▸ **Problem**: Report the count of lines containing the word "computer" in these records, with no other text.

▸ **Data extracted from a collection**:
##############################

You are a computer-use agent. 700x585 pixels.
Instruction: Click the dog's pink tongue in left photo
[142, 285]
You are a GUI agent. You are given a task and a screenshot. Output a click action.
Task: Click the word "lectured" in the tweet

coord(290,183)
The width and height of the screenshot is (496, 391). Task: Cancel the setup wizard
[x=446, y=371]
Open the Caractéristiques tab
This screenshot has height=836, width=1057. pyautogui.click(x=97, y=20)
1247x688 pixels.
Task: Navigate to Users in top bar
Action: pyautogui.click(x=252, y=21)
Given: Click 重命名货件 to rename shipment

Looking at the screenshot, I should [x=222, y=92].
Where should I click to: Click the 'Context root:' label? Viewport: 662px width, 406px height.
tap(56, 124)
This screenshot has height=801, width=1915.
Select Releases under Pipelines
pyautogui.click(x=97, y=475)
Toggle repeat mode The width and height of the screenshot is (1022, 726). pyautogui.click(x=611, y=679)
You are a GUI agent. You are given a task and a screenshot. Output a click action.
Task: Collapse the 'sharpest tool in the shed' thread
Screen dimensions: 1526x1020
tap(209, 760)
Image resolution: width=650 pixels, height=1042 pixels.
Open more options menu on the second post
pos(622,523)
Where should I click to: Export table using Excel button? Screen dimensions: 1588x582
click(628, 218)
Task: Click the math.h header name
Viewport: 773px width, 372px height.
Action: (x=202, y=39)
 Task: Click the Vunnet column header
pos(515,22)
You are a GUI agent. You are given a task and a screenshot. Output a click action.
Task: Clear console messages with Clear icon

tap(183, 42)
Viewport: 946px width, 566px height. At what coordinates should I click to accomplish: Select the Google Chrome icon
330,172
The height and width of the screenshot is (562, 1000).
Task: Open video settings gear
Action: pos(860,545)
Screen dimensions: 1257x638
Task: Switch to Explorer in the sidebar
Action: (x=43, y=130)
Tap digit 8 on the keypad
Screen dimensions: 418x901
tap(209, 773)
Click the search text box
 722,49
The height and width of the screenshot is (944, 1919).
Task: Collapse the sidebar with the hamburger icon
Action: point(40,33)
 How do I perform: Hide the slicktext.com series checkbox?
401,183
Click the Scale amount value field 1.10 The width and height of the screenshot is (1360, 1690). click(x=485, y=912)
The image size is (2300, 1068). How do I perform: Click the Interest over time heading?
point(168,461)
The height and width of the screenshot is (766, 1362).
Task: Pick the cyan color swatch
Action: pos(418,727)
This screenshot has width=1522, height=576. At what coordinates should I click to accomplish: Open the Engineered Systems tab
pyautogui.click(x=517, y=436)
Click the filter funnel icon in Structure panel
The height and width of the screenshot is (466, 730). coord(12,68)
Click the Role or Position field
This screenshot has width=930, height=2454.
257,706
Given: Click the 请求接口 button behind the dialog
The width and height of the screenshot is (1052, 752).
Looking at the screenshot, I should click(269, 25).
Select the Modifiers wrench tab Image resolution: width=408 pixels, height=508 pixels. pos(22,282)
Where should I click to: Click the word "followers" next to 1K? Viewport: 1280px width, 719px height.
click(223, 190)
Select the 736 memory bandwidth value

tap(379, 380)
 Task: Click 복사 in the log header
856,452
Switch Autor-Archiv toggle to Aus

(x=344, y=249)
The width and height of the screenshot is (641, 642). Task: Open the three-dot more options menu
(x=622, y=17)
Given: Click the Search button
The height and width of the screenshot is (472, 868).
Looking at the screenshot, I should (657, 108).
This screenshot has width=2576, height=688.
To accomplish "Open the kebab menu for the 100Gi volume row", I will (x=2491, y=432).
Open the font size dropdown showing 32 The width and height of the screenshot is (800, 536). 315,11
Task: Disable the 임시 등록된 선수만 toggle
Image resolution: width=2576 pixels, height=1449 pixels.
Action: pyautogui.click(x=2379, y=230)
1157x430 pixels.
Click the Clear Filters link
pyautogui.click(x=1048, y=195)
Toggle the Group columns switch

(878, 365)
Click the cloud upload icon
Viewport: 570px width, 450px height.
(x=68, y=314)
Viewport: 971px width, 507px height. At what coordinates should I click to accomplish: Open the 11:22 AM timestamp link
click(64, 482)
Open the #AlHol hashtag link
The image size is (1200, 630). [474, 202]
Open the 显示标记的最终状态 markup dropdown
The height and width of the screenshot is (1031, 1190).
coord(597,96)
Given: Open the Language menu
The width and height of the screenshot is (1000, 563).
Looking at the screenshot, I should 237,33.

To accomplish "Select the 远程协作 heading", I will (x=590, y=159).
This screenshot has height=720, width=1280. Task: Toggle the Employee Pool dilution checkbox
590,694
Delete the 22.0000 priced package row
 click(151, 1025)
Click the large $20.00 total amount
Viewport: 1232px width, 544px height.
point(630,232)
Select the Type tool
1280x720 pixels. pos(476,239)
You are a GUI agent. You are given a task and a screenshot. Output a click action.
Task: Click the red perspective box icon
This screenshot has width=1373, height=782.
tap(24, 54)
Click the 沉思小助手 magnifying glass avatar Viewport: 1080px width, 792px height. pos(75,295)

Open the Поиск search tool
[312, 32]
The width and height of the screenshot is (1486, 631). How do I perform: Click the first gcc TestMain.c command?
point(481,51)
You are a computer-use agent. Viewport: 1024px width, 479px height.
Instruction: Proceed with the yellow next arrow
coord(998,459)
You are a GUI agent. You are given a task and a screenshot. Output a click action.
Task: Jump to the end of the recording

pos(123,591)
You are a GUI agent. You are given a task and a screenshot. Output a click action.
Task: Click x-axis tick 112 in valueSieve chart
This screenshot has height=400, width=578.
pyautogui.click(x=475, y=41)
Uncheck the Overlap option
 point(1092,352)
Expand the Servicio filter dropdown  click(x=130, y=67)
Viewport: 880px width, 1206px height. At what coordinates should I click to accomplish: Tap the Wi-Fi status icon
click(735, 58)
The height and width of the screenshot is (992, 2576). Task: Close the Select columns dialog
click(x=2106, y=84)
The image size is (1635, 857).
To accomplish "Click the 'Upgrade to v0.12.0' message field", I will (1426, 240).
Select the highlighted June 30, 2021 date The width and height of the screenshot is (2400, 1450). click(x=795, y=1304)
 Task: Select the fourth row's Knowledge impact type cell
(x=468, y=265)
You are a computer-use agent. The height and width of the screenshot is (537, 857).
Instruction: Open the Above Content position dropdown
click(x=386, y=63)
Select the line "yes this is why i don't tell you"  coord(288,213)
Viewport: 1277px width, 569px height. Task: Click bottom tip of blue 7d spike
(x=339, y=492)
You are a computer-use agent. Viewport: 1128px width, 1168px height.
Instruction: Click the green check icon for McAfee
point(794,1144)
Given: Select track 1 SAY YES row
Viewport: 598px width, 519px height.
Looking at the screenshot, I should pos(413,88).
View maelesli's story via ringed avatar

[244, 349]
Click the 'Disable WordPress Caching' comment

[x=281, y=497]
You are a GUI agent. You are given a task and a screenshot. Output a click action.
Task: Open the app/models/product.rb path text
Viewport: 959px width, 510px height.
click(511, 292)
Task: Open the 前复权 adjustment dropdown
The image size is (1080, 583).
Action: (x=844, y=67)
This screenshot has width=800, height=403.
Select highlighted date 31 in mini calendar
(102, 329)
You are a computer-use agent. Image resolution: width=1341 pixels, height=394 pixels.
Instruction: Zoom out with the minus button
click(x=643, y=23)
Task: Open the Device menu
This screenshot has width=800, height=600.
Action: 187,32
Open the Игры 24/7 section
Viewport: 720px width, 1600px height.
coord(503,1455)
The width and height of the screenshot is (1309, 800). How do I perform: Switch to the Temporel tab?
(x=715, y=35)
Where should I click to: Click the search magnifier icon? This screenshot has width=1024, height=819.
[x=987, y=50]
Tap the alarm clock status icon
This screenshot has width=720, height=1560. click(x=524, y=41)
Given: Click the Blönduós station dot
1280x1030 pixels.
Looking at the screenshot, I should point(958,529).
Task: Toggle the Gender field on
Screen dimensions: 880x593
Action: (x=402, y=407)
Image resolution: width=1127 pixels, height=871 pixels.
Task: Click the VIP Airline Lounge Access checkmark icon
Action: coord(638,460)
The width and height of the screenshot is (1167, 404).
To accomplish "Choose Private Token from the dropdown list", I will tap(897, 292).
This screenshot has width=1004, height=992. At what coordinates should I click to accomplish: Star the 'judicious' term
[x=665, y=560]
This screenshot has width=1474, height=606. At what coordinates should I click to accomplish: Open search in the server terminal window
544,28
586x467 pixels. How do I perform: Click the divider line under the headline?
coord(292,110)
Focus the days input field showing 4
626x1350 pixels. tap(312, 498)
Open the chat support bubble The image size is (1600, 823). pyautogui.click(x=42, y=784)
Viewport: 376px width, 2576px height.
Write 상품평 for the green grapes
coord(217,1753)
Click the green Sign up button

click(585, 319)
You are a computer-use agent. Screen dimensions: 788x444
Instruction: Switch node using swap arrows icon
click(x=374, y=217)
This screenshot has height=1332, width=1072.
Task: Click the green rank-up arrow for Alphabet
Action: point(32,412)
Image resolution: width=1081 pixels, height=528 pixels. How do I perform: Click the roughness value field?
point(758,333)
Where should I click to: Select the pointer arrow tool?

##############################

▸ **Solution below**: 6